• **Task requirements**
Copy out each line of the material in which the word "here" appears.

• **Supplied records**
-.-.-

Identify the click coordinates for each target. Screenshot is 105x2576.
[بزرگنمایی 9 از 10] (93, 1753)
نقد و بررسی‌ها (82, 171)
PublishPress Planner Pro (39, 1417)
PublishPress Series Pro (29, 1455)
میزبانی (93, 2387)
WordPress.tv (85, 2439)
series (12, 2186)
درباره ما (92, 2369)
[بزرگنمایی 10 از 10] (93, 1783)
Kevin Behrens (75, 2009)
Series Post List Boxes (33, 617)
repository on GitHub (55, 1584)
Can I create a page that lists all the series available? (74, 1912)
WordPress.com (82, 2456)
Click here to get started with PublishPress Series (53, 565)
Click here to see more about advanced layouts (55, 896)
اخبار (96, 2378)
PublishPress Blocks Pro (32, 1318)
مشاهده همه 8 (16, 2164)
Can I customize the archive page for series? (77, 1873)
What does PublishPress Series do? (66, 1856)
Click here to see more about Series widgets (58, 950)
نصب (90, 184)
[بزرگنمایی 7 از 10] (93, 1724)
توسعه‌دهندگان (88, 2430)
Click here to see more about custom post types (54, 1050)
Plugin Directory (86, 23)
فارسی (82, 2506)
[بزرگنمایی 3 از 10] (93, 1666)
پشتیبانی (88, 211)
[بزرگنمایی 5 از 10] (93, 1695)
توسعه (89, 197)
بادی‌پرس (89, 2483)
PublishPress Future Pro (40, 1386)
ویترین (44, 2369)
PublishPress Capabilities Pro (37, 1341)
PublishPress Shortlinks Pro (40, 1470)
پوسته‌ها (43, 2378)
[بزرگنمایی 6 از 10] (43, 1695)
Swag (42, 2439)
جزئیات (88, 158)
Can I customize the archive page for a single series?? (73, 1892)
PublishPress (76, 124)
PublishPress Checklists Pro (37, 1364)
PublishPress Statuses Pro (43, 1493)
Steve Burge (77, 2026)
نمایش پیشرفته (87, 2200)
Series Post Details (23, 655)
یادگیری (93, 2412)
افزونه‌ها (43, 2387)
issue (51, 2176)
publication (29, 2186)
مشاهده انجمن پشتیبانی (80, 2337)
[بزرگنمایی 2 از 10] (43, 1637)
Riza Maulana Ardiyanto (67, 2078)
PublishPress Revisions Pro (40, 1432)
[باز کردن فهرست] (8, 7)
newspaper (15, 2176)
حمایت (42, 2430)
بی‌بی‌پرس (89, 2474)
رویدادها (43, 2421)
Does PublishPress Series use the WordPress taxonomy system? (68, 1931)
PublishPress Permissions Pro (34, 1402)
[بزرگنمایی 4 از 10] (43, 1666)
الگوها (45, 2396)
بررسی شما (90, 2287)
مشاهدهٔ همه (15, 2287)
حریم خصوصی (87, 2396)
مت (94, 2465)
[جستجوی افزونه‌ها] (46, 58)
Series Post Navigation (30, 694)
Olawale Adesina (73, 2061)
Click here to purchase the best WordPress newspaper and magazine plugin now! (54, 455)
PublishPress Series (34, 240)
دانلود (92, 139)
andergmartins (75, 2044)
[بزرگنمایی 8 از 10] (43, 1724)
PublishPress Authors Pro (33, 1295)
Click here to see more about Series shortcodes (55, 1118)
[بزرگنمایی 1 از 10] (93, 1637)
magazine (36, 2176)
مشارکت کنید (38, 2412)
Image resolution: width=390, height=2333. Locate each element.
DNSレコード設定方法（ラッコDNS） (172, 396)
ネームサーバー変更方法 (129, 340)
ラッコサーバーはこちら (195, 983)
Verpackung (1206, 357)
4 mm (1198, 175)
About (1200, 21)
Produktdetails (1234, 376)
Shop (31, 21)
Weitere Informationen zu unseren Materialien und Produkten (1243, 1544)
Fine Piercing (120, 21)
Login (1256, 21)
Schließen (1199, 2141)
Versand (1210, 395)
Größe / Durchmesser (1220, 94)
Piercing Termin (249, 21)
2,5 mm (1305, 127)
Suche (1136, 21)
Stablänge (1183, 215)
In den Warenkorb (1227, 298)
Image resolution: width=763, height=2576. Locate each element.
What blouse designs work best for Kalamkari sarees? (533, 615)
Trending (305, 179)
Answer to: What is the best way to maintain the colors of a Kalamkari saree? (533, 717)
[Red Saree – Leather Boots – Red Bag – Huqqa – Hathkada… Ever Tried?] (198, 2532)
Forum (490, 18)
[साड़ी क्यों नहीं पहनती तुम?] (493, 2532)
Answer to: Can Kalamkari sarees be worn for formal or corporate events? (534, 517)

-.-.-

• **Your solution**
Click here to get started with PublishPress Series (53, 565)
Click here to see more about advanced layouts (55, 896)
Click here to see more about Series widgets (58, 950)
Click here to see more about custom post types (54, 1050)
Click here to purchase the best WordPress newspaper and magazine plugin now! (54, 455)
Click here to see more about Series shortcodes (55, 1118)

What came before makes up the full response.